2.4.2. Ciri-ciri Remaja

Menurut Pieter, Janiwarti & Saragih (2011), masa remaja disebut sebagai masa peralihan karena ada peralihan dari masa pubertas menuju dewasa. Peralihan

berarti terputusnya atau berubah dari apa yang terjadi sebelumnya. Peralihan berkaitan dengan perkembangan dari setiap tahap. Apa yang pernah tertinggal pada satu tahap akan memberikan dampak ke tahap berikutnya. Selama periode peralihan, anak remaja banyak mengalami perubahan baik secara fisik, psikologis, atau sosial.

Masa remaja disebut sebagai masa mencari identitas diri dikarenakan kini remaja merasa sudah tidak puas lagi dengan kehidupan bersama-sama dengan teman sebayanya. Tujuan remaja mencari identitas diri adalah menjelaskan dirinya dan peranannya, yakni mendapatkan sense of individual identity, yang mencakup bentuk keputusan, standar tindakan dan mengangkat harga diri. Biasanya dalam bentuk memakai simbol-simbol status harga diri.

Masa remaja dikatakan sebagai masa yang menakutkan. Hal ini disebabkan adanya stereotip masyarakat yang berdampak buruk pada perkembangan remaja. Bentuk stereotip negatif dari masyarakat pada remaja tercermin dari kurang bertanggung jawab, ketidakmampuan kerja sama dengan orang tua atau orang dewasa, kurang simpatik, tidak rapi, sulit dipercaya, dan perilaku merusak.

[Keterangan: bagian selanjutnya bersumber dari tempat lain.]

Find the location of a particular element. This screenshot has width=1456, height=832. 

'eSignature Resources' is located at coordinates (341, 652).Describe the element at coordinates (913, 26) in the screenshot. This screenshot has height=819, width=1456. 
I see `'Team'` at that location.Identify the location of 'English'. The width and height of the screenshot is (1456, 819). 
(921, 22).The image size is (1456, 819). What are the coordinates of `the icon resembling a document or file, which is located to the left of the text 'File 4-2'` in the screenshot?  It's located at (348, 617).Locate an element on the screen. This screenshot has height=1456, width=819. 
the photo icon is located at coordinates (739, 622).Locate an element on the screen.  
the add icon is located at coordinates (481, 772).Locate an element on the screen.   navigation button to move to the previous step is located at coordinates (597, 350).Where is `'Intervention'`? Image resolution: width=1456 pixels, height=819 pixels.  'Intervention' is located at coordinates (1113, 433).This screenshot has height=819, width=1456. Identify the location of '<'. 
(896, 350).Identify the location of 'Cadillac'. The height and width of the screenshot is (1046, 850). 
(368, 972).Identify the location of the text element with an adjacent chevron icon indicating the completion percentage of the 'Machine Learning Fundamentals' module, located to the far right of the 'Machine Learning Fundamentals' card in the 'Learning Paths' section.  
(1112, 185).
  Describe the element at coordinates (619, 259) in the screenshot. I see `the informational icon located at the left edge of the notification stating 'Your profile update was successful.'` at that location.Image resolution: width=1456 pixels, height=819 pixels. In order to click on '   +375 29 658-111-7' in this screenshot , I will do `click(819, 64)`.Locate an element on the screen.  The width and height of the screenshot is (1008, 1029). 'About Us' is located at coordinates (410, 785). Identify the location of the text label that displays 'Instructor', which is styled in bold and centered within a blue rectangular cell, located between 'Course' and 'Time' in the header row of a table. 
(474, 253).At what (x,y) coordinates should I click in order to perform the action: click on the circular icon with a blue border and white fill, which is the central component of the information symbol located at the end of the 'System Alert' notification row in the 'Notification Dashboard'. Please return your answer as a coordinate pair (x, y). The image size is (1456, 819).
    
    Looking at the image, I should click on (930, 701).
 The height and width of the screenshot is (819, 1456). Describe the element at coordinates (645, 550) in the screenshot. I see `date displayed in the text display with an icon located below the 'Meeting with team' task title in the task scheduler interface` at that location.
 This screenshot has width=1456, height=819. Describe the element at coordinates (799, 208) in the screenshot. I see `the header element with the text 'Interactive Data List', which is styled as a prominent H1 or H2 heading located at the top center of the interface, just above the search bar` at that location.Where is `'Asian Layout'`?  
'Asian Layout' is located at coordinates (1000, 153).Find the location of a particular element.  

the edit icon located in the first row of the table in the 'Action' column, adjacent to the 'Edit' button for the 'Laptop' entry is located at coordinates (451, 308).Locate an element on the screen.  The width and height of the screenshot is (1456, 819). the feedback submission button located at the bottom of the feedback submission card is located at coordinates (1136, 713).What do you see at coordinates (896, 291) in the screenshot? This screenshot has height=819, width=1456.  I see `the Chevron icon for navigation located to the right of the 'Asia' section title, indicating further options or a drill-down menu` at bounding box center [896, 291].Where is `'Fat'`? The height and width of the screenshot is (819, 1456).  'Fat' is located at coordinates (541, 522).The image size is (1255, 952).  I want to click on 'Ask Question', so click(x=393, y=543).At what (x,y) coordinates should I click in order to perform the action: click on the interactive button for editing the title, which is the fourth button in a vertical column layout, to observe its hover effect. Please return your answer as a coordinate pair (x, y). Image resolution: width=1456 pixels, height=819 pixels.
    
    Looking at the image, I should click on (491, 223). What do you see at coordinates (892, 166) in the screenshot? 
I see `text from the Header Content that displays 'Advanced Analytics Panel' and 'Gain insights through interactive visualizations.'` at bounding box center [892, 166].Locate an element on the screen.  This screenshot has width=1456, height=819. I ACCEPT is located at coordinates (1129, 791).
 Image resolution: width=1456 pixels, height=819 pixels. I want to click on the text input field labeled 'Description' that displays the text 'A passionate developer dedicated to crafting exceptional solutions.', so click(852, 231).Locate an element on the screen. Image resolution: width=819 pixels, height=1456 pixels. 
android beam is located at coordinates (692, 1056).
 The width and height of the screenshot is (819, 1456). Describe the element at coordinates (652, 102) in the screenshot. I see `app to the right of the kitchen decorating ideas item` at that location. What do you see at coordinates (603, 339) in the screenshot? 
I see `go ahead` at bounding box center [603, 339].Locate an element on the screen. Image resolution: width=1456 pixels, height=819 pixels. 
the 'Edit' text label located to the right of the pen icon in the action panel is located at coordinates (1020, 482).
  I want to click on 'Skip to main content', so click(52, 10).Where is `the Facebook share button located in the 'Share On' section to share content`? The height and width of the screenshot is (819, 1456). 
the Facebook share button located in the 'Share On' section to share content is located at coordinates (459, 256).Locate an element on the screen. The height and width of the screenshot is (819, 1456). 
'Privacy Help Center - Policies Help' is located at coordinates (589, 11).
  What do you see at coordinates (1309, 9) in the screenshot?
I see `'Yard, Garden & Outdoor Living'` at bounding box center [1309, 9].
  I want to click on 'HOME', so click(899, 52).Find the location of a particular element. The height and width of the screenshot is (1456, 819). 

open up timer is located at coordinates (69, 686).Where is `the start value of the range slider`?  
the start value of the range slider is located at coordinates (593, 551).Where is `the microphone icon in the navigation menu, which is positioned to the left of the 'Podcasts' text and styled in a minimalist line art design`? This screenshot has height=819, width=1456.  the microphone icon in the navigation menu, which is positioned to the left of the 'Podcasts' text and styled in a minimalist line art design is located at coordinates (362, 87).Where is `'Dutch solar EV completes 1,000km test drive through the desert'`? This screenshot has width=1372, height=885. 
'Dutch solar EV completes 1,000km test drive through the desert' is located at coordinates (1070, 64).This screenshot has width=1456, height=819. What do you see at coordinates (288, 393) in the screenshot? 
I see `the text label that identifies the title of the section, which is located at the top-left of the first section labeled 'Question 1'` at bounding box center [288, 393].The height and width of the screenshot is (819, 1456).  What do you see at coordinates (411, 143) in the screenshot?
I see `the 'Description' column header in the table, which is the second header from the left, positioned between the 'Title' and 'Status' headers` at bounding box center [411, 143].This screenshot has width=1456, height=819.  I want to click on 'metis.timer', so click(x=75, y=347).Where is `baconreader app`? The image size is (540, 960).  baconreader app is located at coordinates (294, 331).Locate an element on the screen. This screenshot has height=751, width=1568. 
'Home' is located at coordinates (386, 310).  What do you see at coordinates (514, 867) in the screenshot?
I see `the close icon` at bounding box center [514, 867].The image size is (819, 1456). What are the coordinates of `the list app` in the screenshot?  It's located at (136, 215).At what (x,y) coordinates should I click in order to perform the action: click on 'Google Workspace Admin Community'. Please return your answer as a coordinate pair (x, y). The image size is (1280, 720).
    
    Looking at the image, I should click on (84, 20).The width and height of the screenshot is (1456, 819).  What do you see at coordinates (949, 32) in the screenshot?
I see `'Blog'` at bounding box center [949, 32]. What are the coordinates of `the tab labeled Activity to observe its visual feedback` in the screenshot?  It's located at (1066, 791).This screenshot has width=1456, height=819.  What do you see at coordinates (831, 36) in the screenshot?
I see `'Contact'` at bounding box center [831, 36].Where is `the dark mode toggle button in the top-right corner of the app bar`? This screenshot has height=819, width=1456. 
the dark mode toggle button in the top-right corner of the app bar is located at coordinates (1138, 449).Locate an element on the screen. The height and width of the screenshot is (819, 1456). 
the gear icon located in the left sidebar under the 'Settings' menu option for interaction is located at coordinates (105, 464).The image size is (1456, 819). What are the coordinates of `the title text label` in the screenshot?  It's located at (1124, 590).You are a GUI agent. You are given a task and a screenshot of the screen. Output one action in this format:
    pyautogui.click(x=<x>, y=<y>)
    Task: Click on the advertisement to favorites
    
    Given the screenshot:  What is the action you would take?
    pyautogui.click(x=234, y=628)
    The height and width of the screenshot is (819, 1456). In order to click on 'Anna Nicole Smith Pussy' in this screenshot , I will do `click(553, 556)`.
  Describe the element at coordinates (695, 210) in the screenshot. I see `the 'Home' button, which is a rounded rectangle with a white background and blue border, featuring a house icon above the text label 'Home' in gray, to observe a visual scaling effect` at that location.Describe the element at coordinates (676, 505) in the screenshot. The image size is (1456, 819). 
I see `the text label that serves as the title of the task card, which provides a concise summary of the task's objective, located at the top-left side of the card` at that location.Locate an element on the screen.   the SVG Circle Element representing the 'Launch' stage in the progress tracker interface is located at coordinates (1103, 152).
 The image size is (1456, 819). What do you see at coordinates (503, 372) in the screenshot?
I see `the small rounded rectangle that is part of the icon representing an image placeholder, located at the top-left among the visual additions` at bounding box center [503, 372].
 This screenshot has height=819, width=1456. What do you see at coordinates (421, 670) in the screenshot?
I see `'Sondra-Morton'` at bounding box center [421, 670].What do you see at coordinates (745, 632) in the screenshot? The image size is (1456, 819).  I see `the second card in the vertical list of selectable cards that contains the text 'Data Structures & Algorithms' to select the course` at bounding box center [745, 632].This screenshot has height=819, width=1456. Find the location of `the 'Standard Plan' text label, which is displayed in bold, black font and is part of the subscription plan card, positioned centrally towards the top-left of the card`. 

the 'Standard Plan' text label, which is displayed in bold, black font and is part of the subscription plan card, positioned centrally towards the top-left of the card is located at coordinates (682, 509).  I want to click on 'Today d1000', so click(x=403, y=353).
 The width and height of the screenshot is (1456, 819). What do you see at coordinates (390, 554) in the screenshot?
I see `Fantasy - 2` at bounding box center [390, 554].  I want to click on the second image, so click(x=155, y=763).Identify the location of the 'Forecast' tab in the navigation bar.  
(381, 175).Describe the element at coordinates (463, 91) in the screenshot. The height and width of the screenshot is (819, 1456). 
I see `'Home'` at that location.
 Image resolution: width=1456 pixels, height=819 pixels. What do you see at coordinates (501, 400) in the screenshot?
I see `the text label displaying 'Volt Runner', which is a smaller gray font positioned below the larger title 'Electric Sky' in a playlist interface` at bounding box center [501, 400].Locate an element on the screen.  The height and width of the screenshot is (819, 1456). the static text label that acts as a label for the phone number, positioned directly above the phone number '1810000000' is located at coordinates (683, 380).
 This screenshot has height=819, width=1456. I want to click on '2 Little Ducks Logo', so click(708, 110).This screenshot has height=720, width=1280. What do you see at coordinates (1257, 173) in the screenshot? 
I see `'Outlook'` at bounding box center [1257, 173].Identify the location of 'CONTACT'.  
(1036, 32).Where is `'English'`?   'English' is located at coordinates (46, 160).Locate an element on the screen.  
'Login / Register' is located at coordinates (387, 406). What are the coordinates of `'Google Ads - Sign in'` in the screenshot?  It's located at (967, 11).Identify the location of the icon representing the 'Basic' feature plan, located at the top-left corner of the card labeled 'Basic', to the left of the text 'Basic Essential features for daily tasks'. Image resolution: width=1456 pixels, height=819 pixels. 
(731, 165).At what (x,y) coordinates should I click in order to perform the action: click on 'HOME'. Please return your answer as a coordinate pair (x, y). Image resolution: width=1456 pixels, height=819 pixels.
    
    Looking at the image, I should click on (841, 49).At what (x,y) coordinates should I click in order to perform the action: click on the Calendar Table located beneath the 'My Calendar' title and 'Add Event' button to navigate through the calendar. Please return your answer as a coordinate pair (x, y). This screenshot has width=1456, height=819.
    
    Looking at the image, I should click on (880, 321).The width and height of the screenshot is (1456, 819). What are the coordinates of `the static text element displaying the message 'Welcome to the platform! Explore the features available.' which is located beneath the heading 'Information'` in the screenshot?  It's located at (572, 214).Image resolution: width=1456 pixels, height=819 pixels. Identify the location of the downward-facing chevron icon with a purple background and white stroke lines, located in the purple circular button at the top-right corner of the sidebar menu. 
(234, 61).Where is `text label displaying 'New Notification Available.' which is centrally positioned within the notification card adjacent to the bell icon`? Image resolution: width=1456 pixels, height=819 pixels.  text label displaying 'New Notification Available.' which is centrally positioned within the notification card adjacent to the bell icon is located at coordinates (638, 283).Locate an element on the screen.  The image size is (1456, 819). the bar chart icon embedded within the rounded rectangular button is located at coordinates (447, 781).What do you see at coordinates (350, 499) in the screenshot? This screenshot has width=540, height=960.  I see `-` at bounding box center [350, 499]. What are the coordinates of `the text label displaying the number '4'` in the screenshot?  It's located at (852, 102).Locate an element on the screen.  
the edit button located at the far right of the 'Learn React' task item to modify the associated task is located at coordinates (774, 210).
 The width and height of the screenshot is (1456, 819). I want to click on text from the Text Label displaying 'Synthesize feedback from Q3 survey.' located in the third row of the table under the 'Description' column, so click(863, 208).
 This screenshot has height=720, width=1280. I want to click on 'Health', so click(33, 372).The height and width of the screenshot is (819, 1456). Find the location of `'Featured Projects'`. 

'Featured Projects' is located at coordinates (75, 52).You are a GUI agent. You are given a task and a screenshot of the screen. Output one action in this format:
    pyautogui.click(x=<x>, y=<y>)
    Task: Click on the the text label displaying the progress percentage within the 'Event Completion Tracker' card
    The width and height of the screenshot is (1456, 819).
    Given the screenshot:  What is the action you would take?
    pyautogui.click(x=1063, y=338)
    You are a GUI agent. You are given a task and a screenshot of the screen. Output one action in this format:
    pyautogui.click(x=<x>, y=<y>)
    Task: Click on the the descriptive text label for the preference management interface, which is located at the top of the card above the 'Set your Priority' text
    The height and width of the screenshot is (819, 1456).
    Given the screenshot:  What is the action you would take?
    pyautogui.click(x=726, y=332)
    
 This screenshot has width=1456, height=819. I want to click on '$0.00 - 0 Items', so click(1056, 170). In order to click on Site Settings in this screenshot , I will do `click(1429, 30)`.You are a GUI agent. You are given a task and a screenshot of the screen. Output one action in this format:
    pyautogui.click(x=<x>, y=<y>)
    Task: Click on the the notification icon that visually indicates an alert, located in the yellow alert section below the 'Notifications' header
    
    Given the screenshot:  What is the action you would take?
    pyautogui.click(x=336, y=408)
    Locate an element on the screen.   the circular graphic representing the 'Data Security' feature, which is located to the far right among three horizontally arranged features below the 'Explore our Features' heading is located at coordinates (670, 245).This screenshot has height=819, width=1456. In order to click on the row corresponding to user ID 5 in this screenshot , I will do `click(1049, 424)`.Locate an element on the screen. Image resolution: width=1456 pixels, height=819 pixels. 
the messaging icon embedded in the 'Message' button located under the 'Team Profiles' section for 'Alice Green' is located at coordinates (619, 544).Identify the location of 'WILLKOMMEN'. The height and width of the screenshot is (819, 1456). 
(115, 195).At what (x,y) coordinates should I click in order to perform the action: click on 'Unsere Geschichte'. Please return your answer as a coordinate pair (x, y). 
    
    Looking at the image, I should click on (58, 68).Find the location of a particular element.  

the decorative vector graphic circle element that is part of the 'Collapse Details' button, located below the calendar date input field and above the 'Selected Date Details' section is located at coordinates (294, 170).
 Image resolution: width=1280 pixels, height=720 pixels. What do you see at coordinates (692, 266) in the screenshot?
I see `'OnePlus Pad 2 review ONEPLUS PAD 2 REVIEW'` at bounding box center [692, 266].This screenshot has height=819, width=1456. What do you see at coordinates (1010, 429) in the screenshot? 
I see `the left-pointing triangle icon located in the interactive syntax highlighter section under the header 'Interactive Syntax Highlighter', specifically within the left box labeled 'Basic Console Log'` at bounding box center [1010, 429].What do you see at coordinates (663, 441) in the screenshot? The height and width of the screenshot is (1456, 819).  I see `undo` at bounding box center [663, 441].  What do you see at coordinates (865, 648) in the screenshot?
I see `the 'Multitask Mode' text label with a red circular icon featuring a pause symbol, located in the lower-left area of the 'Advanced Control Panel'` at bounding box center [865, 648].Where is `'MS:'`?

Masa remaja disebut sebagai fase unrealistic karena remaja selalu melihat kehidupan menurut pandangan dan penilaian pribadinya, bukan menurut fakta, terutama dalam pemilihan cita-cita. Pada umumnya, cita-cita para remaja cenderung tidak realistis yang kerap kali menyebabkan ketegangan emosi. Apabila semakin tidak realistis cita-citanya, maka semakin mudah marah, sakit hati, frustasi dan bahkan depresi, seperti tingginya kasus-kasus pembunuh sebagai akibat kegagalan mengeliminasi cita-citanya.

Ketika mendekati usia kematangan, remaja selalu merasa gelisah untuk meninggalkan stereotip dari tahun-tahun sebelumnya, sementara untuk melakukan tindakan layaknya orang dewasa belum cukup. Untuk mengatasi kegelisahannya maka remaja selalu memusatkan perilakunya menurut standart orang dewasa, seperti merokok, minuman keras, narkoba, dan seks bebas.

2.4.3. Klasifikasi Masa Remaja

Menurut Pieter, Janiwarti & Saragih (2011) 1. Remaja Awal

Secara awal mengalami banyak perubahan, seperti semakin matangnya fungsi organ dalam dan seksual serta memiliki proporsi tubuh yang seimbang. Sementara pada perkembangan psikologis awal di mulai dari sikap penerimaan pada perubahan kondisi fisik, mulainya berkembangnya cara berpikir, menyadari perbedaan potensi individual, bersikap over estimate, seperti meremehkan masalah, meremehkan kemampuan orang lain dan terkesan sombong yang menjadikan dia gegabah dan kurang waspada dan bertindak kanak-kanak. Remaja awal memiliki sikap dan moralitas yang masih bersifat egosentris, selalu bingung dalam status dan bersikap kritis dan banyak perubahan dalam kecerdasan dan kemampuan mental.